Let's define two functions:

• $g:\mathbb{R}\rightarrow\mathbb{C}$ will be defined as $g(x)=xe^{i\pi x}$,
• $f:\mathbb{C}\rightarrow\mathbb{C}$ will be defined as $f(x+yi)=g(x)+g(y)i$

The function $g$ has some nice properties: $$g(x)+g(x-1)=xe^{i\pi x}+(x-1)e^{i\pi (x-1)}=e^{i\pi x}\left(x-(x-1)\right)=e^{i\pi x}$$ Applying this identity to $x$ and $(x+1)$ yields $$g(x)+g(x-1)+g(x+1)+g(x)=e^{i\pi x}+e^{i\pi(x+1)}=e^{i\pi x}(1-1)=0$$ Now we can conclude that $f$ is a sea-cucumber (where $z=x+yi$): $$\sum_{d\in\{\pm 1, \pm i\}} f(z+d) = \left[g(x+1)+g(x-1)+2g(x)\right] + \left[2g(y) + g(y+1)+g(y-1)\right]i=0$$

Furthermore, $f$ restricted to the domain of Gaussian integers reduces to a very simple expression (note, both $x$ and $y$ are integers): $$f(x+yi)=(-1)^xx + (-1)^yyi$$ which allows us to see that it is actually its own inverse and thus a bijection on the set of Gaussian integers.

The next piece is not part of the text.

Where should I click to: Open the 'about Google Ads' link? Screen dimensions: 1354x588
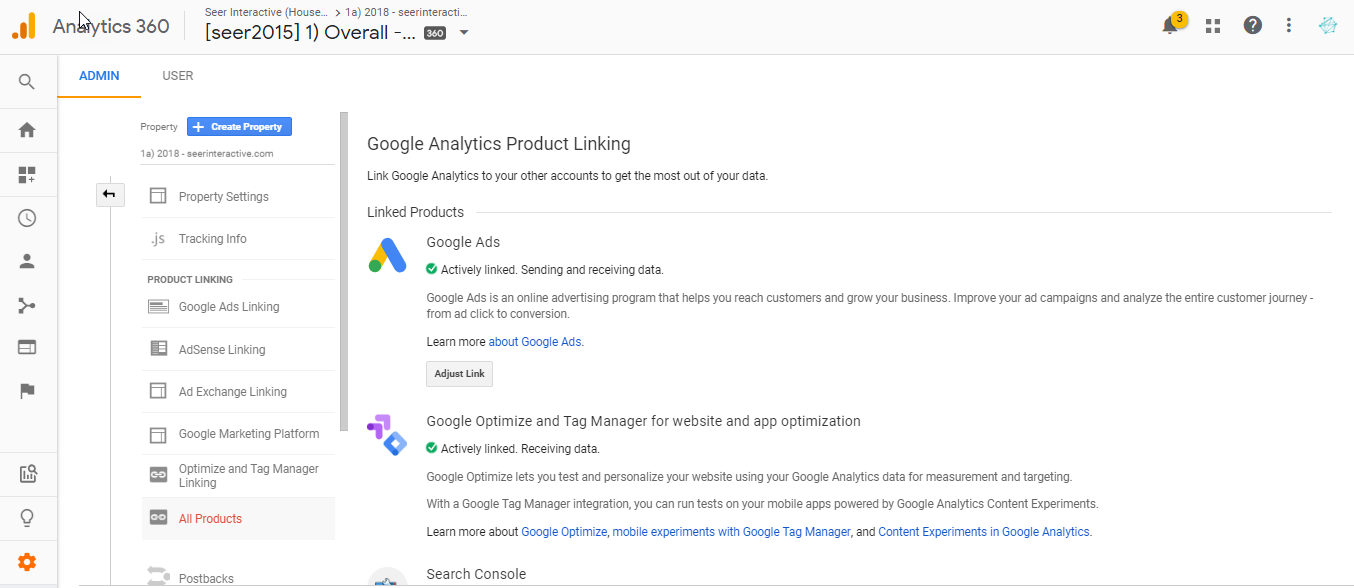[535, 342]
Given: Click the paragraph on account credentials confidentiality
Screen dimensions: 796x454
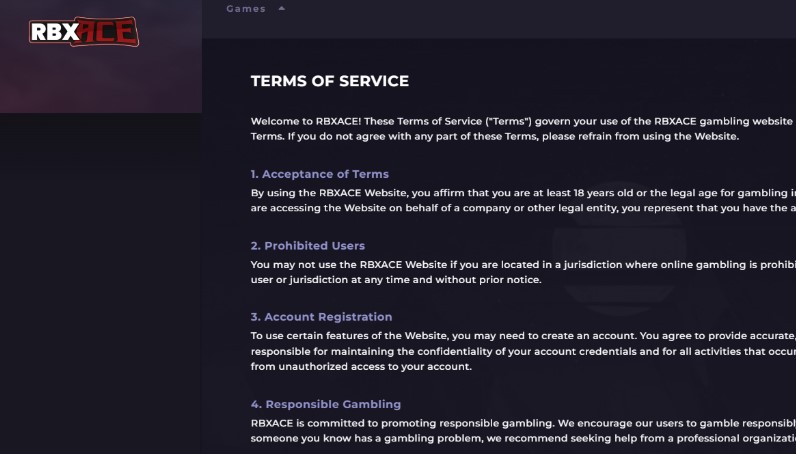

Unfortunately, it is far from being a bijection on the whole $\mathbb{C}$. For example, consider just numbers of the form $a(1+i)+\frac{1}{2}$ and define a function $h:\mathbb{R}\rightarrow\mathbb{C}$ as $$h(a)=f\left(a(1+i)+\frac{1}{2}i\right)$$ This simplifies to $h(a)=g(a)+g(a+\frac{1}{2})i=ae^{i\pi a}+(a+\frac{1}{2})e^{i\pi (a+1/2)}i=-\frac{1}{2}e^{i\pi a}$, a periodic function with period $2$. This alone implies existence of infinitely many different complex values, each of which is attained by $f$ infinitely often (in fact, for each such value $z$, the set $f^{-1}(z)$ is unbounded).